Observational Studies Poster Presentation

P0913 - Risks associated with wash-out duration when switching from fingolimod to cell-depleting agents (ID 1317)

  • D. Ferraro
  • P. Iaffaldano
  • T. Guerra
  • M. Inglese
  • A. Bertolotto
  • V. Brescia Morra
  • M. Zaffaroni
  • M. Mirabella
  • G. Lus
  • F. Patti
  • P. Cavalla
  • M. Cellerino
  • M. Capobianco
  • F. Vitetta
  • D. Paolicelli
  • P. Sola
  • M. Trojano
Presentation Number
Presentation Topic
Observational Studies



A wash-out duration lasting >1–2 months between the majority of sequential disease-modifying therapies (DMTs) is associated with an increased risk of disease reactivation in Multiple Sclerosis (MS) patients.

Fingolimod (FTY) induces sequestration of lymphocytes in secondary lymphoid organs and the average lymphocyte recovery following discontinuation takes 1-2 months. It has been hypothesized that the therapeutic effects of subsequent cell-depleting agents may be compromised if lymphocyte recovery is still incomplete and that shorter wash-out periods do not affect the disease reactivation risk.


To assess the risk of relapses following FTY discontinuation and the initiation of a B/T cell-depleting agent initiation in relation to the duration of wash-out between the drugs using data from the Italian MS Registry.


Patients who initiated alemtuzumab, rituximab, ocrelizumab or cladribine within six months of FTY discontinuation, and with a follow-up of at least six months, or until a relapse occurred, were included in the study. The risk of relapses was assessed in relation to different wash-out durations (<6, 6-11, 12-17 and >/=18 weeks) using a Poisson regression analysis (and reported as incidence rate ratio - IRR) and a Cox proportional hazards model including age, disease duration, relapses during FTY treatment, EDSS and reason for FTY discontinuation as covariates.
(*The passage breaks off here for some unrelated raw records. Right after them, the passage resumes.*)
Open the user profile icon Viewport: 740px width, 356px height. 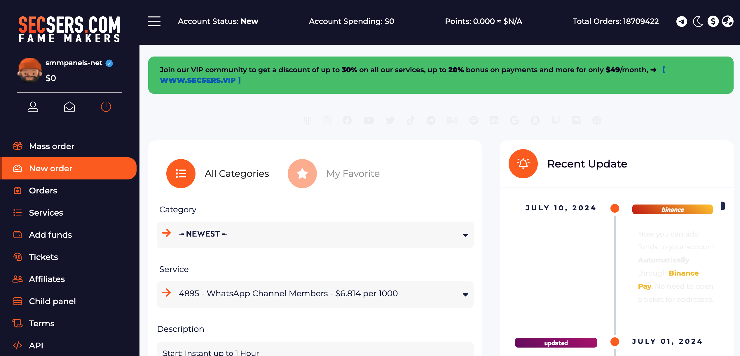pyautogui.click(x=33, y=107)
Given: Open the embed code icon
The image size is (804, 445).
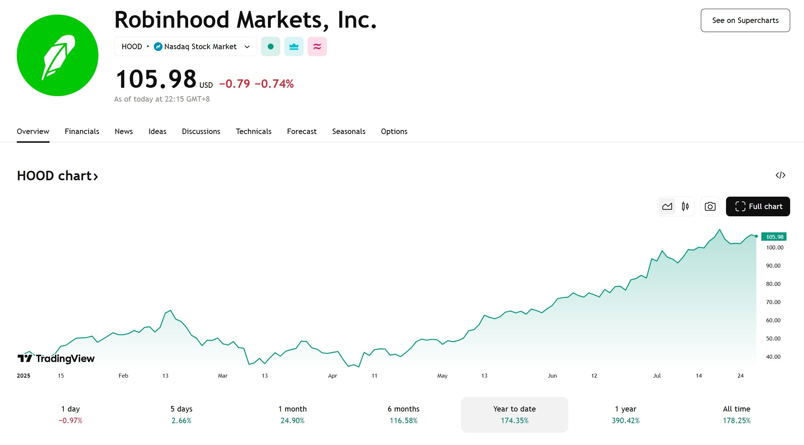Looking at the screenshot, I should point(780,176).
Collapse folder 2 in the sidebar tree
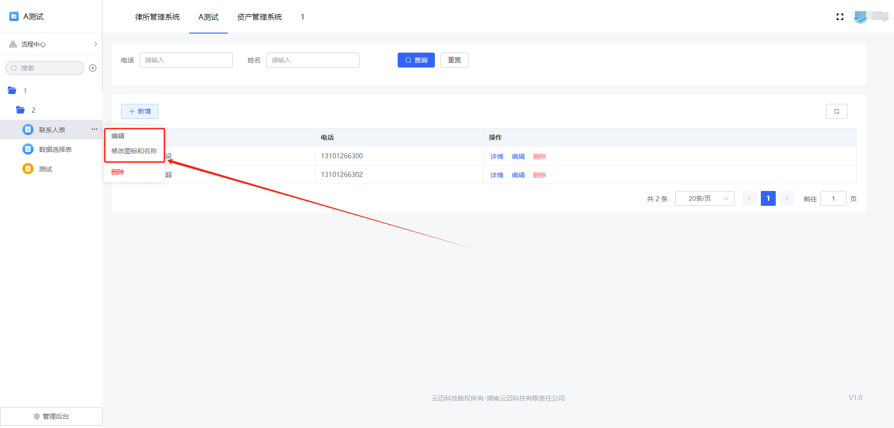The width and height of the screenshot is (894, 428). (21, 110)
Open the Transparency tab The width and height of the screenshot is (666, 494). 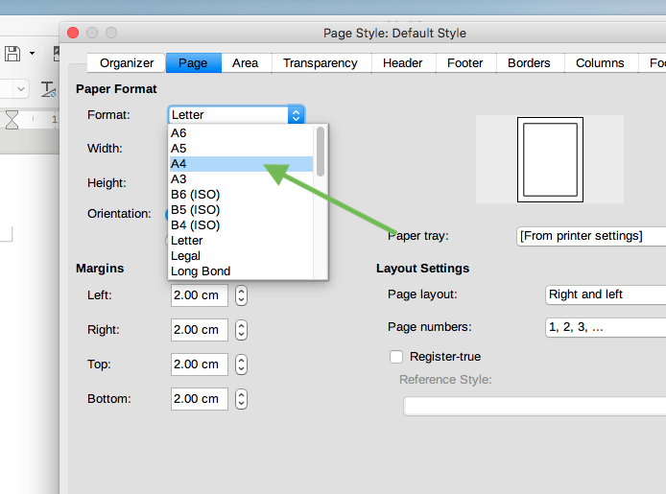pyautogui.click(x=320, y=63)
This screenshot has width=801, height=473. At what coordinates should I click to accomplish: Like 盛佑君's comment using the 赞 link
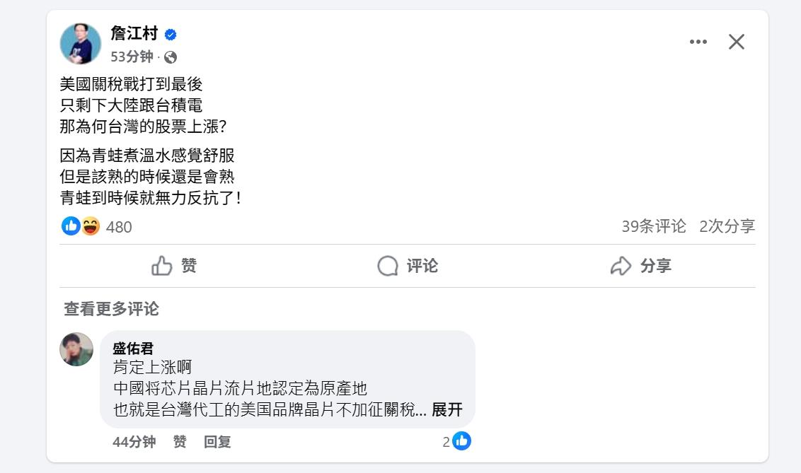[180, 442]
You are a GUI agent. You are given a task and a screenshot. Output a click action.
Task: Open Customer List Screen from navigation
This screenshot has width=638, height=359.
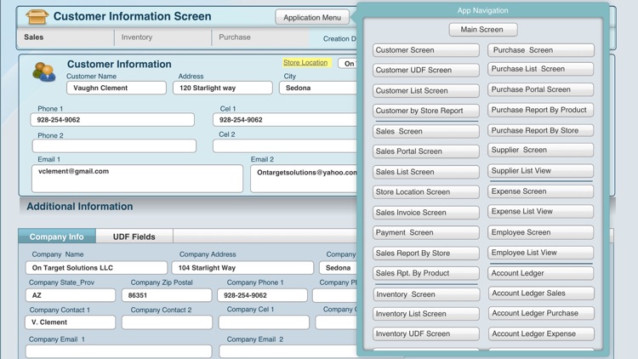click(425, 91)
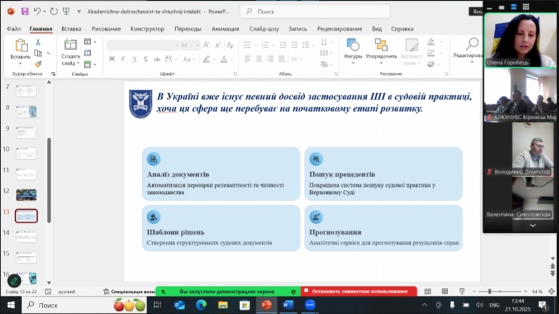Screen dimensions: 559x314
Task: Open the Вставка ribbon tab
Action: (x=71, y=29)
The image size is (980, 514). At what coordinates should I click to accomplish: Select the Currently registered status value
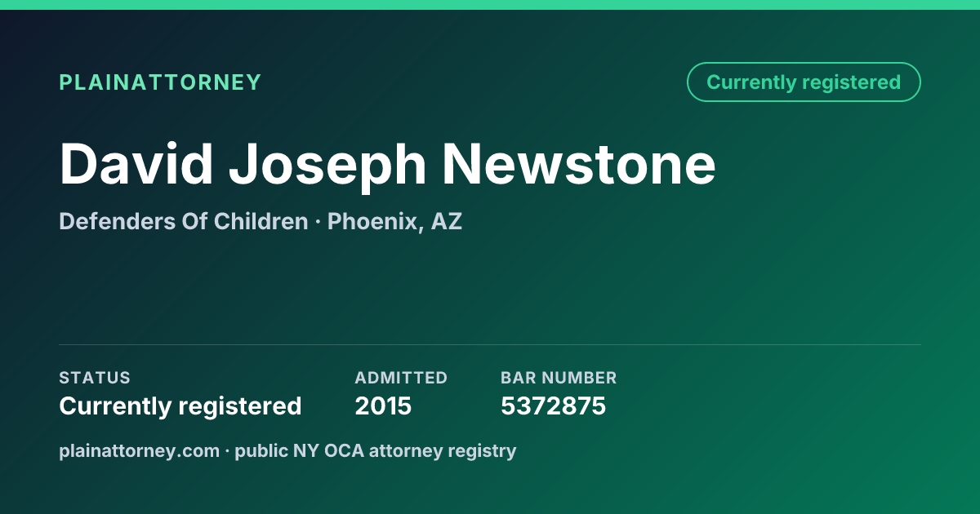(180, 405)
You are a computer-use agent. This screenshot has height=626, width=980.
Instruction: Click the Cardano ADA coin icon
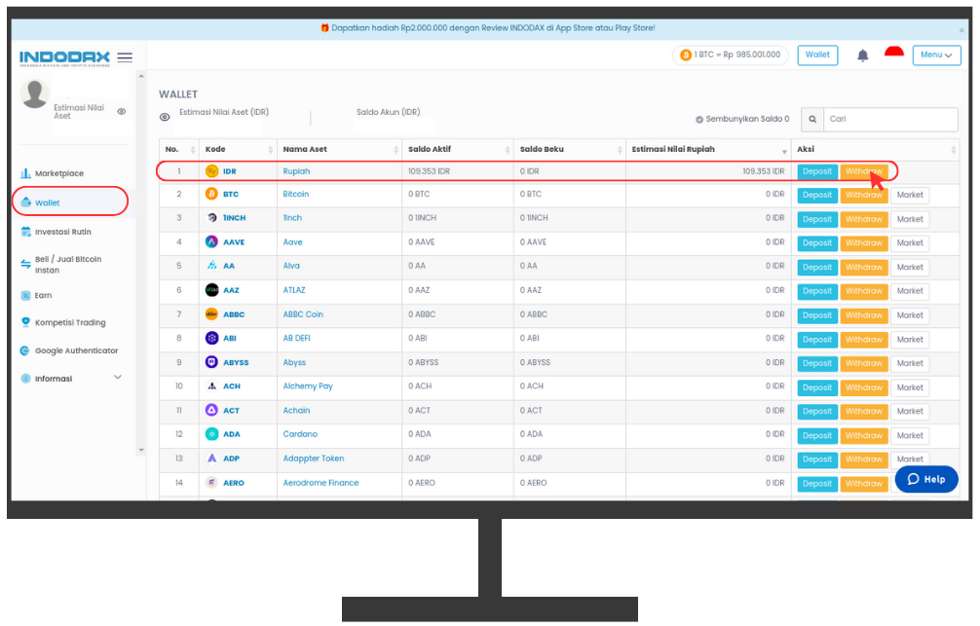click(211, 434)
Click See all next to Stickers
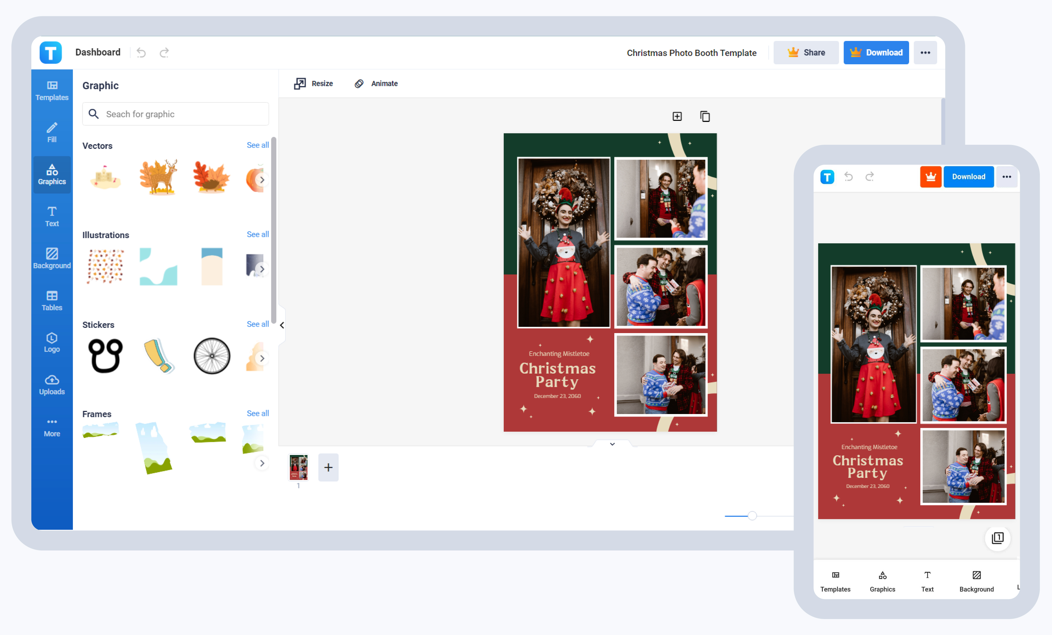The width and height of the screenshot is (1052, 635). [257, 324]
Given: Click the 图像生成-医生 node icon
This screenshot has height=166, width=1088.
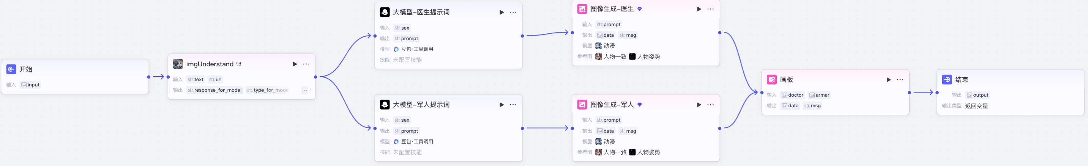Looking at the screenshot, I should click(x=582, y=9).
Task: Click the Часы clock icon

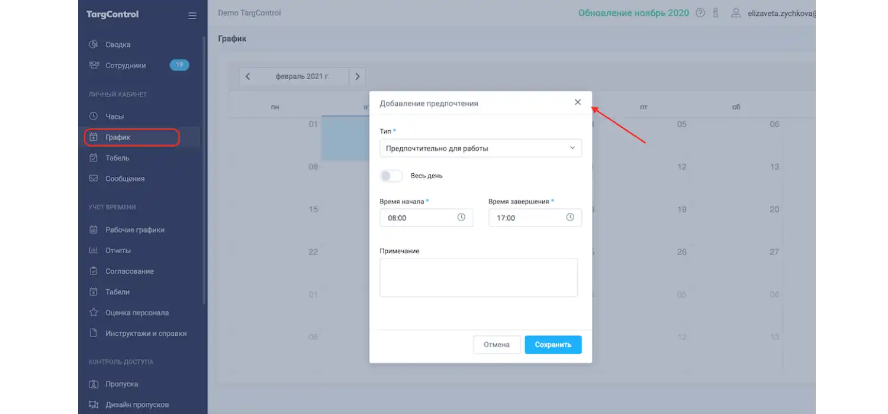Action: 93,116
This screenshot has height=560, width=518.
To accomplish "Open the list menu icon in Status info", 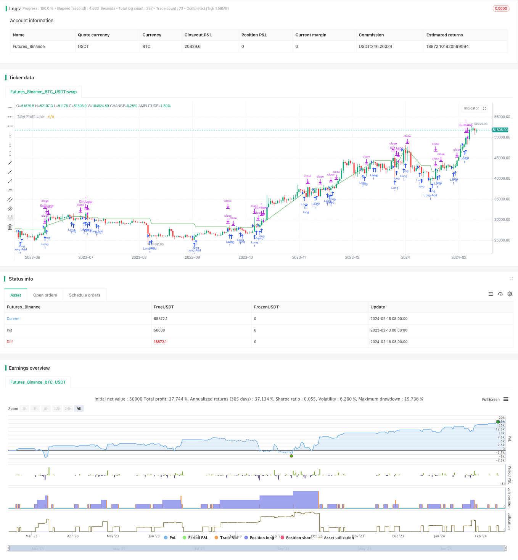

Inclusion criteria were met by 329 patients (226F, 103M; mean age 41±10 years). Following a median wash-out period of 11 weeks [IQR: 6-16], 175 patients started alemtuzumab, 69 rituximab, 68 ocrelizumab and 17 cladribine. Ninety patients relapsed during the wash-out period and 72 during the subsequent cell-depleting therapy. During the cell-depleting treatment, IRR for a relapse was significantly greater in patients with a washout-period of 12-17 (IRR (95%CI): 2.4 (1,1-5,5); p=0.037) and >/=18 weeks (6.0 (2.8-12.7); p<0.001) compared to the reference period (<6 weeks).

The multivariable Cox analysis showed that the time to a relapse was significantly influenced by the occurrence of relapses during FTY treatment (HR (95%CI): 1.4 (1.2-1.7); p<0.001). Moreover, wash-out durations of 6-11, 12-17 and >/=18 weeks were associated with a higher risk of a relapse in comparison to wash-out durations shorter than 6 weeks (3.8 (1.1-13.2); p=0.037; 6.0 (1.7-21.9); p=0.006; 16.3 (4.8-56.3); p<0.001, respectively).


The risk of relapses during a cell-depleting therapy following a sequestering agent, namely FTY, increases progressively with the duration of wash-out, underlining the need of a short wash-out period also in this type of treatment sequence.